In Israel, the credibility of the Palestinian side crumbled as deeds and words became increasingly more extremist. The popularity of Prime Minister Ehud Barak, who had staked his political future on reaching a peace agreement, plummeted and his government fell. Arafat promised President Clinton that he would stop the violence but did nothing.

Because of his personal commitment to achieving peace and his desire not to lose office, Barak made even more concessions to the Palestinians. In December, he added to his earlier offer a readiness to give them control over all the Arab neighborhoods of East Jerusalem, sovereignty over the Muslim holy sites on the Temple Mount (the most sacred place for Jews) and to trade an equal amount of Israeli land for minor border modifications on the West Bank.

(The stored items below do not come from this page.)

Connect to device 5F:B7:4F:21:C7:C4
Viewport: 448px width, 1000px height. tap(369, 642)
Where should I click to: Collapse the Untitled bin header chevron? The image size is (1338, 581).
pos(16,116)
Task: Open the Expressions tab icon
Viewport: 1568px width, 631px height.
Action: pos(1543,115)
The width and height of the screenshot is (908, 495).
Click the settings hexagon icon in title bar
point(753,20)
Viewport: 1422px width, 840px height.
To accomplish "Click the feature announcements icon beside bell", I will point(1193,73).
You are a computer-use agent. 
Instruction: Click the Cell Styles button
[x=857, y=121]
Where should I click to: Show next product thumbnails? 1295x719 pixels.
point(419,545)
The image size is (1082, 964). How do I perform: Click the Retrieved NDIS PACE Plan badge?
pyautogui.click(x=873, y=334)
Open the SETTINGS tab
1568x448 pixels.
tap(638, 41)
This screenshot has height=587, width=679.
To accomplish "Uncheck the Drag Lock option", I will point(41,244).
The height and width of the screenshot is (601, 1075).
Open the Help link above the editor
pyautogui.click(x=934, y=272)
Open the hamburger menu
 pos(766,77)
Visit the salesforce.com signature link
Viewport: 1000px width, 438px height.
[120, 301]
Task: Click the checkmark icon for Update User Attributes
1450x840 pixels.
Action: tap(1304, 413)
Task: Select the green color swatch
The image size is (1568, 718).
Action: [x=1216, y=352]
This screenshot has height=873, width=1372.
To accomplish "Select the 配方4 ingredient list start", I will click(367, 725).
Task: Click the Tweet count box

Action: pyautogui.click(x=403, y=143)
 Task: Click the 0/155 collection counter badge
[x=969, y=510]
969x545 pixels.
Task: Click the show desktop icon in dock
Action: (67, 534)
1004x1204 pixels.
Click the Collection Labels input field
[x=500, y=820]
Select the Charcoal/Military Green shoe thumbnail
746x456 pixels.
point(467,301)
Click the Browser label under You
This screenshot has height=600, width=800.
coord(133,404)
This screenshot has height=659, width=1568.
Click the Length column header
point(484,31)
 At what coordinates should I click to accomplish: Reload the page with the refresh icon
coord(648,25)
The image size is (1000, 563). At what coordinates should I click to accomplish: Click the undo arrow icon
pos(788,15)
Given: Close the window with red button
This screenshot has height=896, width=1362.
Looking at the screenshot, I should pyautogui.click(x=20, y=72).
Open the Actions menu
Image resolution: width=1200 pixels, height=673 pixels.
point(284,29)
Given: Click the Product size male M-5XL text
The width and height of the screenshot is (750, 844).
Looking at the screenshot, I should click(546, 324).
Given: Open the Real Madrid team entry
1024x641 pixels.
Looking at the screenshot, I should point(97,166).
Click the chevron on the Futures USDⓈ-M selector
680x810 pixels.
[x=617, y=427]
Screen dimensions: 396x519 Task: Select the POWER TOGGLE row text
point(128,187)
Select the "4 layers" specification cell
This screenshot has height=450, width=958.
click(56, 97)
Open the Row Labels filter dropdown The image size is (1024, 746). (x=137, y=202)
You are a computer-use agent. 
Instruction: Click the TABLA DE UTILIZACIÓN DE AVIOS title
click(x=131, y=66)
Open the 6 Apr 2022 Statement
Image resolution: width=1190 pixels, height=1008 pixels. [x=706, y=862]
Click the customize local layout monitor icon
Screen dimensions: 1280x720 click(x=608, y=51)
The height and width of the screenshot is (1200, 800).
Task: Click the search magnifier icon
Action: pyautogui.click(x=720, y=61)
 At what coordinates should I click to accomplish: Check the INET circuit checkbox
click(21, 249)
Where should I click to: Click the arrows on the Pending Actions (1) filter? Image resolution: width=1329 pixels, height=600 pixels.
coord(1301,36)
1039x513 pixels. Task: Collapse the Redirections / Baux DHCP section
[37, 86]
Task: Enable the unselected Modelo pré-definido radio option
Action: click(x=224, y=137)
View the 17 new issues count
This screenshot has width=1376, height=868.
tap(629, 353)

At first the Palestinians sharply rejected the proposal, as if this were an Israeli trick. At the last moment Arafat said he would accept a plan put forth by Clinton in December, under certain conditions. But Palestinian statements show these conditions are that they get everything they want. They have demanded that all Palestinian refugees can return to Israel. So far they even have rejected Israel getting control over the Western Wall, even if it gives up the Muslim holy sites.

There can be no doubt that a Palestinian “return” to Israel would lead to that country’s destruction. Clearly, that suicidal concession will never be accepted by Israelis. It totally negates the idea of a two-state solution that is the basis of the Oslo process. Such an outcome would guarantee a level of bloodshed that would dwarf anything in the history of the Arab-Israeli conflict.

Aside from debates over what ought to be or attempts to score meaningless propaganda points, the fact remains that the current Palestinian policy and strategy guarantee there will be no peace agreement, no end to the Israeli presence in the West Bank and Gaza, and no Palestinian state. It assures continued strife in which everyone will suffer and Palestinians will suffer more.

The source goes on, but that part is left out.